Saved entries:
◆ ◆ ◆ ◆ ◆

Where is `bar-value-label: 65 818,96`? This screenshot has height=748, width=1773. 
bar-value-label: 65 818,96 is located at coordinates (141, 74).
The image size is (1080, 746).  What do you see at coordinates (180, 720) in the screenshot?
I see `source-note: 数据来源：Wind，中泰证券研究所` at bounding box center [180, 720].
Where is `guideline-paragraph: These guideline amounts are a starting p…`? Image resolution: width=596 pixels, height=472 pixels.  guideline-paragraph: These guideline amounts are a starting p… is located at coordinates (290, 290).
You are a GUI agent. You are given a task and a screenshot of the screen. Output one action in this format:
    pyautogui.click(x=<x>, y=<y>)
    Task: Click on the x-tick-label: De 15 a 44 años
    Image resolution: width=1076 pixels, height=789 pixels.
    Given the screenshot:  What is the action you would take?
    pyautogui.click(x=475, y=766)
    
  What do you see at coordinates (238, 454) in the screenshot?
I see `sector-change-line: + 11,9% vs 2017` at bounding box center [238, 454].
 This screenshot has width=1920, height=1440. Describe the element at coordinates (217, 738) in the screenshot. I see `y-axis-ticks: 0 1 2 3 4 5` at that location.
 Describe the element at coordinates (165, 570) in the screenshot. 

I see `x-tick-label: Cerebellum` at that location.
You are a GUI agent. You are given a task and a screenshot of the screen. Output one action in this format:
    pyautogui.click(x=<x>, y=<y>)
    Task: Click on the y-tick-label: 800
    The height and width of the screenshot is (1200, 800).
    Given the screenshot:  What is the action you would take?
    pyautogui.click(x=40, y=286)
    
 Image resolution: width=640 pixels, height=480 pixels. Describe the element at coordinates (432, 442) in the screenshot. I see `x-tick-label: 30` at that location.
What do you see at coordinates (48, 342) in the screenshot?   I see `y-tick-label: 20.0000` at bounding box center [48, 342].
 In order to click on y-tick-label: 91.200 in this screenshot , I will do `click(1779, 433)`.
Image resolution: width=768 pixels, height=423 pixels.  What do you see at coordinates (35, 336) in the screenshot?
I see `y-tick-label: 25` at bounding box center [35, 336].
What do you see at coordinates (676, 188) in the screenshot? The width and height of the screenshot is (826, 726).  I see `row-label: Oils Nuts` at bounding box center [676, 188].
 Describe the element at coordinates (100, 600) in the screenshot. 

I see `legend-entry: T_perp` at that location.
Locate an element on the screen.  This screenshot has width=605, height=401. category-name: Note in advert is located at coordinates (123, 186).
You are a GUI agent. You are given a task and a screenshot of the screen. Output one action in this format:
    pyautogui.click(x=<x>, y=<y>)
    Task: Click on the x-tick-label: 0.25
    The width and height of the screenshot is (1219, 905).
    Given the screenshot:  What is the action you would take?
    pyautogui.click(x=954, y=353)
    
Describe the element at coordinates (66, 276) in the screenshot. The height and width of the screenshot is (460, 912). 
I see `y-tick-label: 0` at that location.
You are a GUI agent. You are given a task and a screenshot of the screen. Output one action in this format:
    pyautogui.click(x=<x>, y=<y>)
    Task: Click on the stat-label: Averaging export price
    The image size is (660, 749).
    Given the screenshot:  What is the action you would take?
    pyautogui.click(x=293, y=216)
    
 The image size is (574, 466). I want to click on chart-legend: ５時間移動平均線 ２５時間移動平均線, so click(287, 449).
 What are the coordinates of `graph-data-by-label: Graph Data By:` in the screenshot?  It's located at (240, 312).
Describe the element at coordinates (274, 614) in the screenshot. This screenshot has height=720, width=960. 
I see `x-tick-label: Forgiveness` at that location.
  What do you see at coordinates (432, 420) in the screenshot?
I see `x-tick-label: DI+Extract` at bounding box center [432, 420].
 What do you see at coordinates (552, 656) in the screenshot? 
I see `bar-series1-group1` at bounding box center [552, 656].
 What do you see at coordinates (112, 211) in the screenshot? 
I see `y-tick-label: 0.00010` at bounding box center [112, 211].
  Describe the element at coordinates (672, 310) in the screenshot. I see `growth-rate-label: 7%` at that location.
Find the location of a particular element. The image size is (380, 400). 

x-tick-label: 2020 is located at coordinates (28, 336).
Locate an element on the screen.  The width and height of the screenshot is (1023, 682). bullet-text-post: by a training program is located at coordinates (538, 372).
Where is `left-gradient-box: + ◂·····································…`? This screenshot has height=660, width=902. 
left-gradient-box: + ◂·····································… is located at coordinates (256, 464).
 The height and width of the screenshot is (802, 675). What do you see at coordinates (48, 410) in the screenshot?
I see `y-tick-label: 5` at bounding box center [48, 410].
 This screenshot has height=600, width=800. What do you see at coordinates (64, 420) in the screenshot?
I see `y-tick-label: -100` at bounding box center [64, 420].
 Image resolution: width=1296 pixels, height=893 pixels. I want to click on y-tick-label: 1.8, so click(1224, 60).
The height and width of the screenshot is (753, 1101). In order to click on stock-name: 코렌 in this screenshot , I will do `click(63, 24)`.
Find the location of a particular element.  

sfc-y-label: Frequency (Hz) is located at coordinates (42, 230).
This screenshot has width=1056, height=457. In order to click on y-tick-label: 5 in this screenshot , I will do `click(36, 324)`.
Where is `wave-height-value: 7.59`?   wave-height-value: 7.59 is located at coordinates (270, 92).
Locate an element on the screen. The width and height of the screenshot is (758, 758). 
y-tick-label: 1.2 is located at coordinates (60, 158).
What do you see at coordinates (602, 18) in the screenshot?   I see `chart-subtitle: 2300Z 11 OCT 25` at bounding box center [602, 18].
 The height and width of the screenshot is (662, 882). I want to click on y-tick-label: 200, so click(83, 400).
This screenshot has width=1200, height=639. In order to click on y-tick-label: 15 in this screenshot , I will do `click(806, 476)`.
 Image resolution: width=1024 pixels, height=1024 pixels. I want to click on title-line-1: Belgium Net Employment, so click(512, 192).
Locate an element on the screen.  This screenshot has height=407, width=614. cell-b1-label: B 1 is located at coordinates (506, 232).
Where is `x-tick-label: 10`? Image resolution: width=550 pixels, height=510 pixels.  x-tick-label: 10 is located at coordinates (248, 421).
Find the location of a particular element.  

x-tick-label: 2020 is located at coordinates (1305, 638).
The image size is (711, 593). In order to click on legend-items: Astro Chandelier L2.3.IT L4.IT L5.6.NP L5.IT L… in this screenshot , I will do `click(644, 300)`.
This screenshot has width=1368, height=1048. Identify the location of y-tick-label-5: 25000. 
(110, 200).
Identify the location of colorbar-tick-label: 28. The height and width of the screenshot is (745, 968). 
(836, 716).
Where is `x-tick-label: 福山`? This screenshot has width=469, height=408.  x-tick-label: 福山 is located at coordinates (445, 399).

◆ ◆ ◆ ◆ ◆

# [Goal of the exercise]
Copy out all of the data above, switching every "GUI agent" to "interface agent" and keeping everything else unchanged.

# [Response to the exercise]
Where is `bar-value-label: 65 818,96`? This screenshot has height=748, width=1773. 
bar-value-label: 65 818,96 is located at coordinates (141, 74).
The image size is (1080, 746).  What do you see at coordinates (180, 720) in the screenshot?
I see `source-note: 数据来源：Wind，中泰证券研究所` at bounding box center [180, 720].
Where is `guideline-paragraph: These guideline amounts are a starting p…`? Image resolution: width=596 pixels, height=472 pixels.  guideline-paragraph: These guideline amounts are a starting p… is located at coordinates (290, 290).
You are a interface agent. You are given a task and a screenshot of the screen. Output one action in this format:
    pyautogui.click(x=<x>, y=<y>)
    Task: Click on the x-tick-label: De 15 a 44 años
    Image resolution: width=1076 pixels, height=789 pixels.
    Given the screenshot:  What is the action you would take?
    pyautogui.click(x=475, y=766)
    
  What do you see at coordinates (238, 454) in the screenshot?
I see `sector-change-line: + 11,9% vs 2017` at bounding box center [238, 454].
 This screenshot has width=1920, height=1440. Describe the element at coordinates (217, 738) in the screenshot. I see `y-axis-ticks: 0 1 2 3 4 5` at that location.
 Describe the element at coordinates (165, 570) in the screenshot. 

I see `x-tick-label: Cerebellum` at that location.
You are a interface agent. You are given a task and a screenshot of the screen. Output one action in this format:
    pyautogui.click(x=<x>, y=<y>)
    Task: Click on the y-tick-label: 800
    The height and width of the screenshot is (1200, 800).
    Given the screenshot:  What is the action you would take?
    pyautogui.click(x=40, y=286)
    
 Image resolution: width=640 pixels, height=480 pixels. Describe the element at coordinates (432, 442) in the screenshot. I see `x-tick-label: 30` at that location.
What do you see at coordinates (48, 342) in the screenshot?   I see `y-tick-label: 20.0000` at bounding box center [48, 342].
 In order to click on y-tick-label: 91.200 in this screenshot , I will do `click(1779, 433)`.
Image resolution: width=768 pixels, height=423 pixels.  What do you see at coordinates (35, 336) in the screenshot?
I see `y-tick-label: 25` at bounding box center [35, 336].
What do you see at coordinates (676, 188) in the screenshot? The width and height of the screenshot is (826, 726).  I see `row-label: Oils Nuts` at bounding box center [676, 188].
 Describe the element at coordinates (100, 600) in the screenshot. 

I see `legend-entry: T_perp` at that location.
Locate an element on the screen.  This screenshot has width=605, height=401. category-name: Note in advert is located at coordinates (123, 186).
You are a interface agent. You are given a task and a screenshot of the screen. Output one action in this format:
    pyautogui.click(x=<x>, y=<y>)
    Task: Click on the x-tick-label: 0.25
    The width and height of the screenshot is (1219, 905).
    Given the screenshot:  What is the action you would take?
    pyautogui.click(x=954, y=353)
    
Describe the element at coordinates (66, 276) in the screenshot. The height and width of the screenshot is (460, 912). 
I see `y-tick-label: 0` at that location.
You are a interface agent. You are given a task and a screenshot of the screen. Output one action in this format:
    pyautogui.click(x=<x>, y=<y>)
    Task: Click on the stat-label: Averaging export price
    The image size is (660, 749).
    Given the screenshot:  What is the action you would take?
    pyautogui.click(x=293, y=216)
    
 The image size is (574, 466). I want to click on chart-legend: ５時間移動平均線 ２５時間移動平均線, so click(287, 449).
 What are the coordinates of `graph-data-by-label: Graph Data By:` in the screenshot?  It's located at (240, 312).
Describe the element at coordinates (274, 614) in the screenshot. This screenshot has height=720, width=960. 
I see `x-tick-label: Forgiveness` at that location.
  What do you see at coordinates (432, 420) in the screenshot?
I see `x-tick-label: DI+Extract` at bounding box center [432, 420].
 What do you see at coordinates (552, 656) in the screenshot? 
I see `bar-series1-group1` at bounding box center [552, 656].
 What do you see at coordinates (112, 211) in the screenshot? 
I see `y-tick-label: 0.00010` at bounding box center [112, 211].
  Describe the element at coordinates (672, 310) in the screenshot. I see `growth-rate-label: 7%` at that location.
Find the location of a particular element. The image size is (380, 400). 

x-tick-label: 2020 is located at coordinates (28, 336).
Locate an element on the screen.  The width and height of the screenshot is (1023, 682). bullet-text-post: by a training program is located at coordinates (538, 372).
Where is `left-gradient-box: + ◂·····································…`? This screenshot has height=660, width=902. 
left-gradient-box: + ◂·····································… is located at coordinates (256, 464).
 The height and width of the screenshot is (802, 675). What do you see at coordinates (48, 410) in the screenshot?
I see `y-tick-label: 5` at bounding box center [48, 410].
 This screenshot has height=600, width=800. What do you see at coordinates (64, 420) in the screenshot?
I see `y-tick-label: -100` at bounding box center [64, 420].
 Image resolution: width=1296 pixels, height=893 pixels. I want to click on y-tick-label: 1.8, so click(1224, 60).
The height and width of the screenshot is (753, 1101). In order to click on stock-name: 코렌 in this screenshot , I will do `click(63, 24)`.
Find the location of a particular element.  

sfc-y-label: Frequency (Hz) is located at coordinates (42, 230).
This screenshot has width=1056, height=457. In order to click on y-tick-label: 5 in this screenshot , I will do `click(36, 324)`.
Where is `wave-height-value: 7.59`?   wave-height-value: 7.59 is located at coordinates (270, 92).
Locate an element on the screen. The width and height of the screenshot is (758, 758). 
y-tick-label: 1.2 is located at coordinates (60, 158).
What do you see at coordinates (602, 18) in the screenshot?   I see `chart-subtitle: 2300Z 11 OCT 25` at bounding box center [602, 18].
 The height and width of the screenshot is (662, 882). I want to click on y-tick-label: 200, so click(83, 400).
This screenshot has width=1200, height=639. In order to click on y-tick-label: 15 in this screenshot , I will do `click(806, 476)`.
 Image resolution: width=1024 pixels, height=1024 pixels. I want to click on title-line-1: Belgium Net Employment, so click(512, 192).
Locate an element on the screen.  This screenshot has height=407, width=614. cell-b1-label: B 1 is located at coordinates (506, 232).
Where is `x-tick-label: 10`? Image resolution: width=550 pixels, height=510 pixels.  x-tick-label: 10 is located at coordinates (248, 421).
Find the location of a particular element.  

x-tick-label: 2020 is located at coordinates (1305, 638).
The image size is (711, 593). In order to click on legend-items: Astro Chandelier L2.3.IT L4.IT L5.6.NP L5.IT L… in this screenshot , I will do `click(644, 300)`.
This screenshot has width=1368, height=1048. Identify the location of y-tick-label-5: 25000. 
(110, 200).
Identify the location of colorbar-tick-label: 28. The height and width of the screenshot is (745, 968). 
(836, 716).
Where is `x-tick-label: 福山`? This screenshot has width=469, height=408.  x-tick-label: 福山 is located at coordinates (445, 399).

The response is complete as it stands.